Einsamkeit: Senior am Fenster
© Viacheslav Nikolaenko / Shutterstock
Gegen die Einsamkeit nach dem Tod seiner Frau hat sich ein 75-Jähriger verzweifelt auf die Suche nach Freunden gemacht – mit einer emotionalen Botschaft.

"Ich habe Jo verloren", steht in goldener Schrift auf schwarzem Hintergrund geschrieben. Silberne Blumen umranken die Worte. Es ist ein schönes Poster, keine Frage, das an Tony Williams Tür in East Hampshire hängt. Wenn auch ein trauriges. Denn Jo ist der Name seiner Frau. Sie ist im Mai dieses Jahres gestorben.

Seitdem ist der 75-Jährige alleine. Jeden Tag sitzt er vor seinem Telefon, in der Hoffnung, jemand würde anrufen. Doch es bleibt still. Dabei hat Tony seine Nummer bereits mehrfach versucht, unter Leute zu bringen. Er schaltete eine Anzeige in der Zeitung. Er druckte sich Visitenkarten. Er verteilte sie in Parks. Doch nie meldete sich jemand zurück. Dabei will Tony weder etwas verkaufen, noch jemandem zur Last fallen. Seine Bitte ist eine bescheidene: Der Mann sucht einfach nur Freunde.

Einsamkeit als Folter

Nun hängt da dieses Poster an seinem Fenster. Es ist sein letzter Versuch, erzählt Tony dem Magazin "tyla". Familie und Freunde habe er keine. Und auch sonst niemandem, mit dem er reden könnte. "Ich empfinde die unerlässliche Stille 24 Stunden am Tag als eine unerträgliche Folter", steht auf dem Plakat geschrieben. Und die letzte, verzweifelte Frage: "Kann mir denn niemand helfen?"

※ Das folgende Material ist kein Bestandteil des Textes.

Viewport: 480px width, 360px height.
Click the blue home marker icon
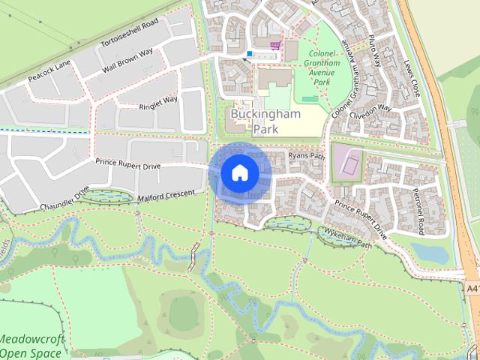click(x=239, y=172)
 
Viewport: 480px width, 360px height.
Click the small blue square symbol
click(x=250, y=53)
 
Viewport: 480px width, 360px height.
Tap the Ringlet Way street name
click(x=158, y=102)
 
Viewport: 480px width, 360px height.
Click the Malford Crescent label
click(x=166, y=196)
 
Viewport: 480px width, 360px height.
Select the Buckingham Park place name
click(x=266, y=122)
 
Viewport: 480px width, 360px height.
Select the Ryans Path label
click(x=308, y=156)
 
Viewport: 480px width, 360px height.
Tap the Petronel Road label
click(x=419, y=212)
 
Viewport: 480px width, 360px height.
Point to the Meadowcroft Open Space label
click(x=32, y=346)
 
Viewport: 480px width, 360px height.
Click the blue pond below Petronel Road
click(x=429, y=254)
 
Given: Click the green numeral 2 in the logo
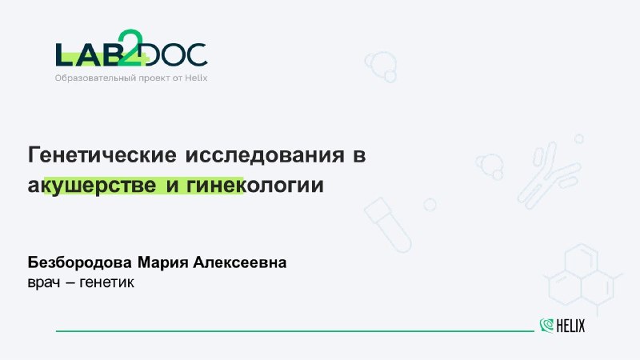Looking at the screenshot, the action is tap(130, 48).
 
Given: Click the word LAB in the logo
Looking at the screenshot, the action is tap(87, 54).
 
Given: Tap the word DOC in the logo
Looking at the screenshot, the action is tap(176, 54).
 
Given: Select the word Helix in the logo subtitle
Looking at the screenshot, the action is tap(196, 78).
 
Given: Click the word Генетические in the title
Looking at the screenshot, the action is tap(102, 154).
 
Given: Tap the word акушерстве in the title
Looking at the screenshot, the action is tap(92, 186).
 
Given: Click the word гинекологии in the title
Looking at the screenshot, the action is tap(255, 186).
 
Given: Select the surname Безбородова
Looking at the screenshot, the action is tap(79, 262).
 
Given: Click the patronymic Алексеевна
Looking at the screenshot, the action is tap(239, 262).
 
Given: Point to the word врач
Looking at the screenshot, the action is tap(44, 282).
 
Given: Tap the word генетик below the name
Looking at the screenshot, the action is tap(107, 282).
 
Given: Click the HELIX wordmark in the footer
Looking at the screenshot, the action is tap(570, 326).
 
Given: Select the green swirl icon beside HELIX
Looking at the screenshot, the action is tap(546, 326).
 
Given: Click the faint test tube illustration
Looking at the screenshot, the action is tap(388, 225).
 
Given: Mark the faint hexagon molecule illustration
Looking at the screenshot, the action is tap(582, 278).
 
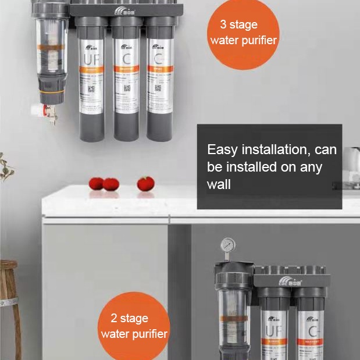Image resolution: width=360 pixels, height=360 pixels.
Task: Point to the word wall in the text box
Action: (x=219, y=184)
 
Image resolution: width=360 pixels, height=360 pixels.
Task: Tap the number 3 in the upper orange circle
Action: (x=224, y=25)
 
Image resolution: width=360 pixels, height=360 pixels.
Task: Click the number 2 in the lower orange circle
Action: (x=114, y=319)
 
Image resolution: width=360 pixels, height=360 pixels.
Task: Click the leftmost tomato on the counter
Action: (x=96, y=184)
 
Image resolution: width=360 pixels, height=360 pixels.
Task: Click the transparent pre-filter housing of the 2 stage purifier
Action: (x=232, y=320)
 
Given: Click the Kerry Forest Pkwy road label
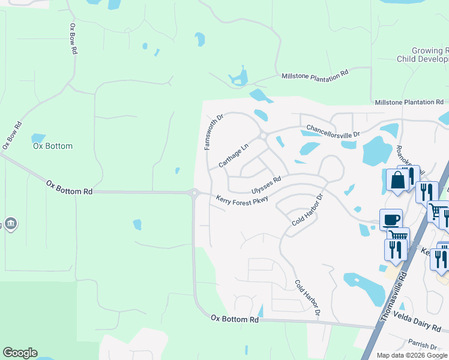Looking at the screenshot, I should [x=242, y=199].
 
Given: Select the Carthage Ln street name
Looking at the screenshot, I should [x=233, y=155].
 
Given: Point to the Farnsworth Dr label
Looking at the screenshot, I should [x=213, y=131].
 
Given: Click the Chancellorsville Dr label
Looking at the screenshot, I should [x=333, y=130].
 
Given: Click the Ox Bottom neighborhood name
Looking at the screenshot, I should [x=53, y=146].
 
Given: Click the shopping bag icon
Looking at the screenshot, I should [x=397, y=180].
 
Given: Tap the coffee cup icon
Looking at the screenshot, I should [x=391, y=219].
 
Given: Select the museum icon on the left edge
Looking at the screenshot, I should [x=10, y=224].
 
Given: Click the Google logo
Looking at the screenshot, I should [x=20, y=353].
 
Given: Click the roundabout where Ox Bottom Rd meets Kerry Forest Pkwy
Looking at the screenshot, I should [x=194, y=193].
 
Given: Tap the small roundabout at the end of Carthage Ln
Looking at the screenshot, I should [x=263, y=136].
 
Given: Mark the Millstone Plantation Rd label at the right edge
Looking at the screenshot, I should [x=409, y=103].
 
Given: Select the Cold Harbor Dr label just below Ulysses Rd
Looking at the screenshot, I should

Es ist mehr als 35 Jahre her, dass Tony seine Jo in einer Bar kennenlernte. Sie redeten, tauschten sich aus – und es war, als hätten sie sich schon ewig gekannt, erinnert sich Tony. Von da an verbrachten sie jede freie Minute miteinander: "Manchmal verbrachten wir Stunden damit, zu kochen, zu lachen und Musik zu hören – das war das Highlight unserer Tage",  schwärmt Tony noch heute von seiner Frau: "Sie war meine beste Freundin".

Tonys Frau starb an Krebs

Im Mai fühlte sich Jo plötzlich schlecht. Die Erkrankung stellte sich als Bauchspeicheldrüsenkrebs heraus. Gerade einmal neun Tage verblieben dem Paar nach der Diagnose, bis Jo im Alter von 75 Jahren in ihrem gemeinsamen Zuhause verstarb. Zurück blieb Tony: "Jetzt bin ich hier, völlig alleine, in unserem gemeinsamen Haus, in dem meine liebevolle Frau ihre letzten Tage im Sterben verbrachte".

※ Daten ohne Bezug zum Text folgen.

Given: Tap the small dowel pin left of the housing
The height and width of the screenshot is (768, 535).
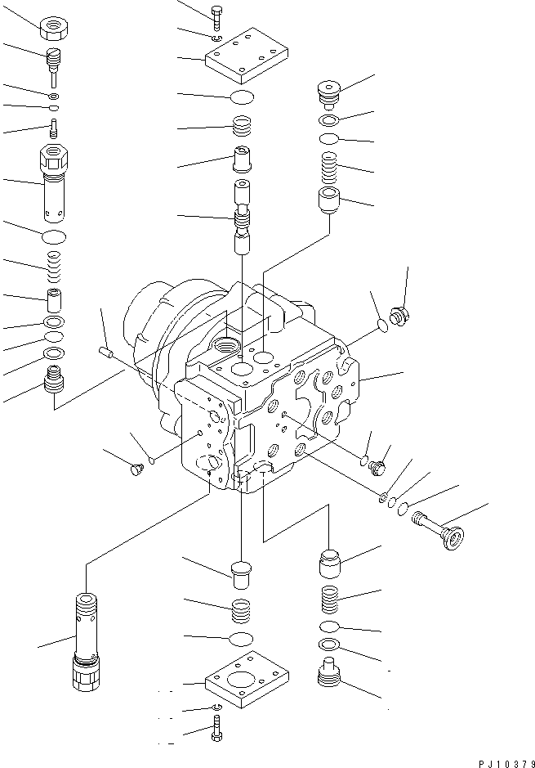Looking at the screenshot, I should coord(104,352).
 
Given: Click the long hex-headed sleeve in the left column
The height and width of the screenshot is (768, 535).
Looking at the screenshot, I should coord(56,184).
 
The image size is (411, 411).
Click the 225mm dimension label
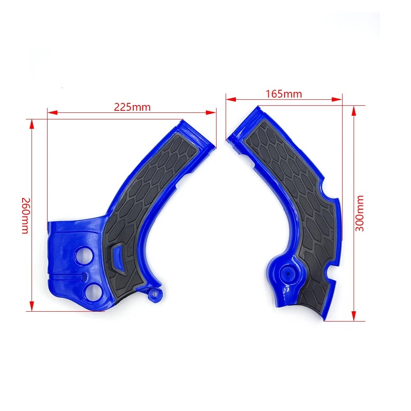pyautogui.click(x=132, y=107)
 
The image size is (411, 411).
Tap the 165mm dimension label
pyautogui.click(x=284, y=94)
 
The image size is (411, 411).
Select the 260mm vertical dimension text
pyautogui.click(x=25, y=215)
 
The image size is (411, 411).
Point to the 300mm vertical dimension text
pyautogui.click(x=360, y=213)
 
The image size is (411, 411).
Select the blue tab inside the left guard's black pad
pyautogui.click(x=120, y=255)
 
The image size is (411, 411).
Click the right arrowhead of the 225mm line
pyautogui.click(x=213, y=111)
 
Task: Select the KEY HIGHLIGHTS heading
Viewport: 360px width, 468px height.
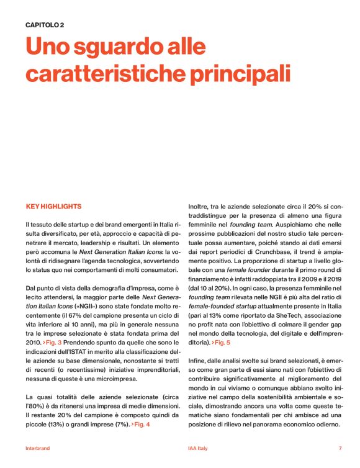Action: tap(53, 206)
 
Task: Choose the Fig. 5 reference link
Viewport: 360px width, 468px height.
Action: tap(221, 343)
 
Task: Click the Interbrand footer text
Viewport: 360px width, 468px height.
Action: tap(38, 448)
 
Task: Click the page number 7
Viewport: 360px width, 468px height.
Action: tap(340, 448)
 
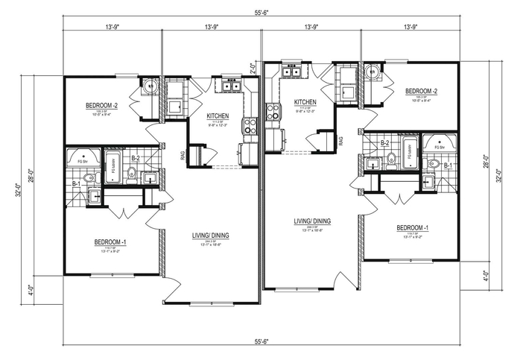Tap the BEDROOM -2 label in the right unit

Obwohl sich Tony in tiefer Trauer befindet, möchte er niemanden belasten: "Ich suche niemanden, der mir beim Weinen zuhört – ich möchte nur einen Menschen, mit dem ich plaudern kann! Ich kann mit jedem über alles reden", versichert der 75-Jährige.

Einige Tage hängt das Poster nun bereits an seinem Fenster. Nun haben auch englischsprachige Magazine einen Aufruf gestartet, um Freunde für Tony zu finden. Noch wartet dieser sehnsüchtig darauf, dass sein Telefon klingelt – bald ist es hoffentlich seine Türklingel, die den Witwer zukünftig auf Trab halten wird, wenn seine neuen Freunde zu Besuch kommen.